Miliband needs a makeover… …of his party and his politics


Nancy Taaffe

Labour leader Ed Miliband doesn’t have an image problem, he has a policy problem. The problem is he doesn’t have any, or at least policies that answer the gravity of the situation.

Millions of people suffer as inflation outstrips wages. The cost of food, transport, fuel and housing skyrocket. A million people have visited food banks. This is not only a joyless recovery, for the vast majority of people it’s a moneyless one. A smirking George Osborne may don a hi-vis jacket and march through building sites in Northern England to boast of recovery. But when the camera pans to workers on the streets, people tell a different story. Millions are not feeling this recovery.

Right now a workers’ leader with some understanding of ‘Main Street’ could easily ‘connect’ if they had the right policies. It wouldn’t matter if he dribbled tomato sauce down his face while eating a bacon sandwich, cocked his head to one side like a cockatoo or even smiled like Wallace after a Wensleydale sandwich, if he represented a party whose ideas chimed with what millions of people were feeling and offered a way forward.

In 2010 Labour agreed with the shock therapy of austerity and still do. As cuts to the sick and disabled were at their height Labour said they would be tougher on welfare than the Tories. They have not led on the drive to raise the minimum wage or to cancel student debt or even come out in support of any workers on strike, not the firefighters nor tubeworkers nor the million public sector workers who struck on 10 July for fair pay.

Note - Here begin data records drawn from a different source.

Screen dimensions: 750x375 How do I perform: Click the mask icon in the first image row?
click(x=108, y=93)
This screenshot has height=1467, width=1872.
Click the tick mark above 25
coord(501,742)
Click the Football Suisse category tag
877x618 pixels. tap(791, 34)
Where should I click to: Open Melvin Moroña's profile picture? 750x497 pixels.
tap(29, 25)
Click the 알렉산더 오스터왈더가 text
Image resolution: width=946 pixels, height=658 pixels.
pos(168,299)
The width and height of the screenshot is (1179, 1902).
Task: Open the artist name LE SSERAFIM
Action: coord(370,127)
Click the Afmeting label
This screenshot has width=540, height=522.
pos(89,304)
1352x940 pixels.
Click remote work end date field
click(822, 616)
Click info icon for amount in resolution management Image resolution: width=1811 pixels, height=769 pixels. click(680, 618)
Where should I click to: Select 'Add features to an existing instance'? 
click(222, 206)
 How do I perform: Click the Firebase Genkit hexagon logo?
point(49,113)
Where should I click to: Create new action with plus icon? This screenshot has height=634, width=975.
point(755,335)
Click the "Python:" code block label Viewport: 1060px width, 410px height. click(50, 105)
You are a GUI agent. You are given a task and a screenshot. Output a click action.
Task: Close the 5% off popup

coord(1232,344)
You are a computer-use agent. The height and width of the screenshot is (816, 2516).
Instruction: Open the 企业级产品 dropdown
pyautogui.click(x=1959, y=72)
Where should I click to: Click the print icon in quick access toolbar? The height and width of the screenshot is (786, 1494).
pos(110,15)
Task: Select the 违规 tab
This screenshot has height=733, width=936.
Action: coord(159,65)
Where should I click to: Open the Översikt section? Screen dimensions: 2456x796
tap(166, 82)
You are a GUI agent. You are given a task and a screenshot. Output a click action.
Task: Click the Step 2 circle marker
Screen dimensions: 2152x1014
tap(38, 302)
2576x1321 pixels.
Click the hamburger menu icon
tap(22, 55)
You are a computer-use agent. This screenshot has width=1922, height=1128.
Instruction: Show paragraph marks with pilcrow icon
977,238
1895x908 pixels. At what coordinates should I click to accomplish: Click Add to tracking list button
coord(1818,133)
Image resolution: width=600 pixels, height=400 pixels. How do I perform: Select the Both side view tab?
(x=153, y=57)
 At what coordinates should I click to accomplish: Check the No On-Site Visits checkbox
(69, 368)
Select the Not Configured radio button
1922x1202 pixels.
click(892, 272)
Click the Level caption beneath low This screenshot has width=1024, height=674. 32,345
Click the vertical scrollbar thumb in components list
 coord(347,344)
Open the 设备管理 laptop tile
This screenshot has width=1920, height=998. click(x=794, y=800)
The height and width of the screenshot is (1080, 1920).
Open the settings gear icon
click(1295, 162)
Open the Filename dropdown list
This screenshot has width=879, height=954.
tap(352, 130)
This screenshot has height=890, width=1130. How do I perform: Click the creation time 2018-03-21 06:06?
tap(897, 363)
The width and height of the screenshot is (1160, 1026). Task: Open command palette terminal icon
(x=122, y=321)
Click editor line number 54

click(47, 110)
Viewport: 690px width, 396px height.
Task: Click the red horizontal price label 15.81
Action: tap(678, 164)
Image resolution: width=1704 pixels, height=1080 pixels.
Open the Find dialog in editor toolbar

It is the job of the workers’ movement and workers’ leaders to fight for our share in the recovery and to argue that we, the working class, the wealth creators, should run the economy in the interests of all.

The workers’ movement has had many leaders who were no oil paintings, who failed to move with the grace of a gazelle yet they were loved and admired by millions. That was because they stubbornly fought for workers’ gains. No amount of hostile propaganda or unflattering photo ops could remove these sentiments.

Miliband could learn much from these socialist leaders who remained true to their socialist ideals. But he won’t. He’s paying 80 grand to an image consultant instead!